>> Begin Text passage

- Film poster
- Directed by: Aniruddha Roy Chowdhury
- Written by: Shyamal Sengupta
- Produced by: Shoojit Sircar Ronnie Lahiri
- Starring: Padmapriya Janakiraman Prosenjit Chatterjee Kamalinee Mukherjee Chandan Roy Sanyal Indraneil Sengupta Tanusree Shankar Kalyan Ray Rik Dev Mukherji
- Cinematography: Ranjan Palit
- Edited by: Arghyakamal Mitra
- Music by: Shantanu Moitra
- Distributed by: Rising Sun Films
- Release date: 20 January 2012;
- Running time: 128 minutes
- Country: India
- Language: Bengali

= Aparajita Tumi =

2012 film by Aniruddha Roy Chowdhury

Aparajita Tumi (You, Undefeated) is a 2012 Indian Bengali-language drama film directed by Aniruddha Roy Chowdhury. The film stars Prosenjit Chatterjee, Kamalinee Mukherjee, Padmapriya Janakiraman, Chandan Roy Sanyal, and Indraneil Sengupta. It is a venture of director Aniruddha Roy Chowdhury after his successful and critically acclaimed movie Antaheen. This film also had Shantanu Moitra as the music director and Anindya and Chandril as lyricists like Tony's previous film. The film is an adaptation of the novel Dui Nari Hathe Tarbari by famous Bengali writer Sunil Gangopadhyay.

>> End Text passage
>> Begin Material provided

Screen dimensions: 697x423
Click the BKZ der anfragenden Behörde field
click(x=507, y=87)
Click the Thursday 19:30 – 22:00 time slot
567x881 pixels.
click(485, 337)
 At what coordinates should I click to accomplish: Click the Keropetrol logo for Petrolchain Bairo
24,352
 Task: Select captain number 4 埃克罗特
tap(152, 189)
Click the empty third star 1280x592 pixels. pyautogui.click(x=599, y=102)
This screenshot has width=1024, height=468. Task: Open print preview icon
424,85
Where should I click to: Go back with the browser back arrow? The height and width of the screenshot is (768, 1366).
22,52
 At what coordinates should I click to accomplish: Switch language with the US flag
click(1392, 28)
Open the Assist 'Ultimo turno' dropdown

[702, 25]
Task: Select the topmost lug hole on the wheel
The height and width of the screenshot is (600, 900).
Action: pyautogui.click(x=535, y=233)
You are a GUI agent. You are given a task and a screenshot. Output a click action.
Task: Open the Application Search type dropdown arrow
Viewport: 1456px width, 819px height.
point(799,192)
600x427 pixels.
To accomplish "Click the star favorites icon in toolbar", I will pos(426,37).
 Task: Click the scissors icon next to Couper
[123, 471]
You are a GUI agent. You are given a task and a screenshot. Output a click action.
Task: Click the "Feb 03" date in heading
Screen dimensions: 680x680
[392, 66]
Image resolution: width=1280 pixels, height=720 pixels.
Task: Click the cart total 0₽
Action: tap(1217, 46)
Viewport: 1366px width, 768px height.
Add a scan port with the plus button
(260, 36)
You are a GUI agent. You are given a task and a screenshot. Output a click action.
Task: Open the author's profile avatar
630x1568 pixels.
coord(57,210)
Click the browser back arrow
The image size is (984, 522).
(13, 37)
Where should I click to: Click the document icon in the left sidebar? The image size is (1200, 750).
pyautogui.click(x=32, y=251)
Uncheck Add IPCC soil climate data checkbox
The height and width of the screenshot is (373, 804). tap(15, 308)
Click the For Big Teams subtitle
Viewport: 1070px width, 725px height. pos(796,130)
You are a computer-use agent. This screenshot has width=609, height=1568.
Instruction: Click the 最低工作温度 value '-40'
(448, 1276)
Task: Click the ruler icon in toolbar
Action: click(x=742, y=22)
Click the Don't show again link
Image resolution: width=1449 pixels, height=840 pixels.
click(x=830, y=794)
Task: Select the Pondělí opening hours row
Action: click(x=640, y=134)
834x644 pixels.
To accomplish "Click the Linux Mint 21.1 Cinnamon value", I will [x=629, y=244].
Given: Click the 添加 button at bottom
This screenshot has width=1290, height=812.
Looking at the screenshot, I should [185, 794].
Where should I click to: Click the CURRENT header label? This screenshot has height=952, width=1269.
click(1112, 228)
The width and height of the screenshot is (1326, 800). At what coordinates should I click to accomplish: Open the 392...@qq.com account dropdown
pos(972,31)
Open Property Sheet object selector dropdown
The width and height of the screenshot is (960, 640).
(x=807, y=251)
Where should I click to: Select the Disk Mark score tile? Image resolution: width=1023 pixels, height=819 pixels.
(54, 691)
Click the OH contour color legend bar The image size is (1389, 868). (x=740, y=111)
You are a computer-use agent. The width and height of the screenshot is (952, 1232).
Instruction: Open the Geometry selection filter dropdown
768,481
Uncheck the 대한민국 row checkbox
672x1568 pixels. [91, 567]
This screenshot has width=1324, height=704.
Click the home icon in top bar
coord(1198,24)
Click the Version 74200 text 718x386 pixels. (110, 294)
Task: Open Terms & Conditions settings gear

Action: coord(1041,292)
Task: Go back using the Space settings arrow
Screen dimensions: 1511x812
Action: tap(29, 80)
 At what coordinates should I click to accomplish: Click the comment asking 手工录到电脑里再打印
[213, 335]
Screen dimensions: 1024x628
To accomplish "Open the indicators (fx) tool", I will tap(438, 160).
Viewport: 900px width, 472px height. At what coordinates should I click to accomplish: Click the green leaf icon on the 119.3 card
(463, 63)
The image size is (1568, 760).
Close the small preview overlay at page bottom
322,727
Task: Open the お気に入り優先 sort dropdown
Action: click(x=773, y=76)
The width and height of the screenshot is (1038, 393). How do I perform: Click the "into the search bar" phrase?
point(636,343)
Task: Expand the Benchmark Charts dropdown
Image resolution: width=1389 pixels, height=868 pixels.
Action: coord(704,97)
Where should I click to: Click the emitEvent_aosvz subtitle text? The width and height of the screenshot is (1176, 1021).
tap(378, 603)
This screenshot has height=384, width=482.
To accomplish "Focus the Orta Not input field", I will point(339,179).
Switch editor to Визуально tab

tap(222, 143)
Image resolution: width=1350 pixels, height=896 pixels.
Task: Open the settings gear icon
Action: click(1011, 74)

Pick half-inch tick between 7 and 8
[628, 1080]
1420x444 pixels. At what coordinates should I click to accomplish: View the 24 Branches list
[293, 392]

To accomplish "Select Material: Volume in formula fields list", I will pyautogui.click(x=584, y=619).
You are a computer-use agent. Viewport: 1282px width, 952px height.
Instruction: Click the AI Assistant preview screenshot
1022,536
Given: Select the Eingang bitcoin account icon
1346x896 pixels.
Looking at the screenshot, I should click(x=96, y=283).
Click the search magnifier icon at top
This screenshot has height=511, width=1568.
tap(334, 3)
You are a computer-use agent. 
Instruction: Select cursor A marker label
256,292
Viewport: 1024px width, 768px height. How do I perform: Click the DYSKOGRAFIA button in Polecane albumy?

>> End Material provided

• _Written request_: Print the entire Aparajita Tumi film article again, word for word, as it appears above the listing.

• _Solution to this exercise_:
- Film poster
- Directed by: Aniruddha Roy Chowdhury
- Written by: Shyamal Sengupta
- Produced by: Shoojit Sircar Ronnie Lahiri
- Starring: Padmapriya Janakiraman Prosenjit Chatterjee Kamalinee Mukherjee Chandan Roy Sanyal Indraneil Sengupta Tanusree Shankar Kalyan Ray Rik Dev Mukherji
- Cinematography: Ranjan Palit
- Edited by: Arghyakamal Mitra
- Music by: Shantanu Moitra
- Distributed by: Rising Sun Films
- Release date: 20 January 2012;
- Running time: 128 minutes
- Country: India
- Language: Bengali

= Aparajita Tumi =

2012 film by Aniruddha Roy Chowdhury

Aparajita Tumi (You, Undefeated) is a 2012 Indian Bengali-language drama film directed by Aniruddha Roy Chowdhury. The film stars Prosenjit Chatterjee, Kamalinee Mukherjee, Padmapriya Janakiraman, Chandan Roy Sanyal, and Indraneil Sengupta. It is a venture of director Aniruddha Roy Chowdhury after his successful and critically acclaimed movie Antaheen. This film also had Shantanu Moitra as the music director and Anindya and Chandril as lyricists like Tony's previous film. The film is an adaptation of the novel Dui Nari Hathe Tarbari by famous Bengali writer Sunil Gangopadhyay.